The given problem states that a man requires reading glasses with \(+2.0 \mathrm{D}\) power to read a book held \(40.0 \mathrm{cm}\) away with a relaxed eye. The power of the glasses is given by the formula \(P = 1/f\), where \(f\) is the focal length. We can now calculate the focal length of the lens, \(f = \frac{1}{P} = \frac{1}{+2.0 \mathrm{D}} = +0.5\mathrm{m}\). Now, we can use the lens formula, which is given as follows: \(\frac{1}{f}=\frac{1}{d_0}+\frac{1}{d_i}\), where \(d_0\) is the object distance, \(d_i\) is the image distance, and \(f\) is the focal length of the lens. Since the glasses are \(2.0 \mathrm{cm}\) away from his eyes, and the book is \(40.0 \mathrm{cm}\) away, the object distance \(d_0 = 40\mathrm{cm} - 2\mathrm{cm} = 38\mathrm{cm} = 0.38\mathrm{m}\). The image distance \(d_i\) can be found due to the relaxed eye and be considered as uncorrected far point, substituting the values in the lens formula: \(\frac{1}{0.5}=\frac{1}{0.38}+\frac{1}{d_i}\). Solving for \(d_i\), we get: \(d_i = \frac{1}{\frac{1}{0.5} - \frac{1}{0.38}} \approx 4.75\mathrm{m}\). So, his uncorrected far point is \(4.75\mathrm{m}\).

To find the refractive power lenses for distance vision, we need the lens power that can produce an image at infinity. We can achieve this if the image distance \(d_i = \infty\). In that case, the lens formula becomes: \(\frac{1}{f}=\frac{1}{d_0}\). Rearranging and plugging in the uncorrected far point value: \(f = d_0 = 4.75\mathrm{m}\). Now, we can find the lens power for distance vision using the lens power formula: \(P = \frac{1}{f} = \frac{1}{4.75} \approx 0.21 \mathrm{D}\). The man should use lenses with \(0.21 \mathrm{D}\) power for distance vision.
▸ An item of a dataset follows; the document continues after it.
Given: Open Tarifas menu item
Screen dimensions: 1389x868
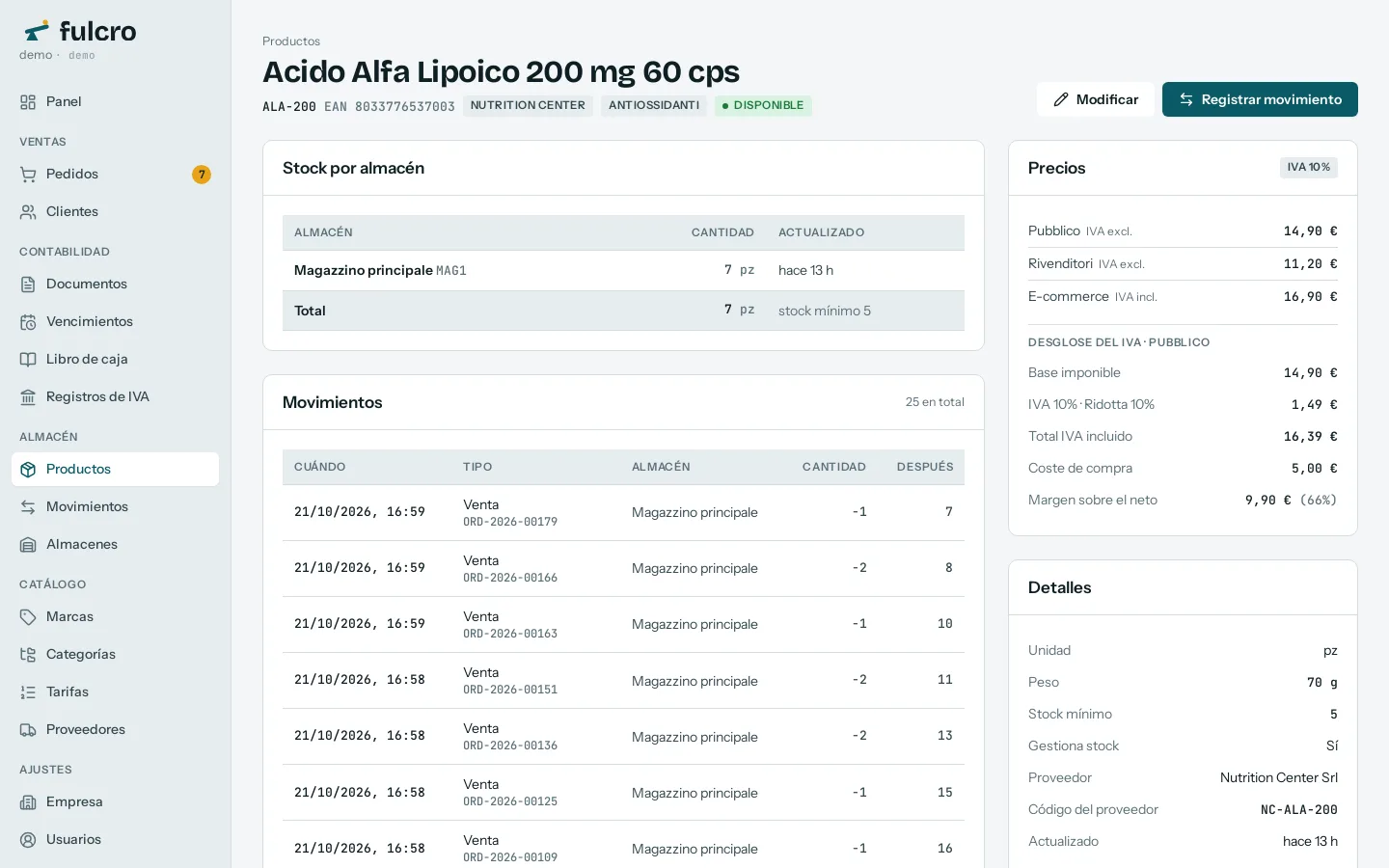Looking at the screenshot, I should [x=115, y=692].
We need to find the lens powers for clear vision from \(25\mathrm{cm}\) to infinity. The lenses in bifocals should have two separate powers, one for near vision and one for distance vision. To correct near vision (from \(25\mathrm{cm}\)), given the uncorrected near point is \(1.0 \mathrm{m}\), let's apply the lens formula: \(\frac{1}{f_\text{near}} = \frac{1}{1.0} - \frac{1}{0.25}\). Solving for \(f_\text{near}\), \(f_\text{near} = \frac{1}{\frac{1}{1.0} - \frac{1}{0.25}} \approx -0.333\mathrm{m}\). Now, finding the power for the near lens: \(P_\text{near} = \frac{1}{f_\text{near}} \approx -3.0\mathrm{D}\). Since he already has \(+2.0\mathrm{D}\) lenses for reading, he would need a power of \((-3.0\mathrm{D}) + (+2.0\mathrm{D}) = -1.0\mathrm{D}\) for near vision in his bifocals. For distance vision, we already found the correct lens power in part (b) to be \(0.21\mathrm{D}\). So, the two lenses in his bifocals should have refractive powers of \(-1.0\mathrm{D}\) and \(0.21\mathrm{D}\) for clear vision from \(25\mathrm{cm}\) to infinity.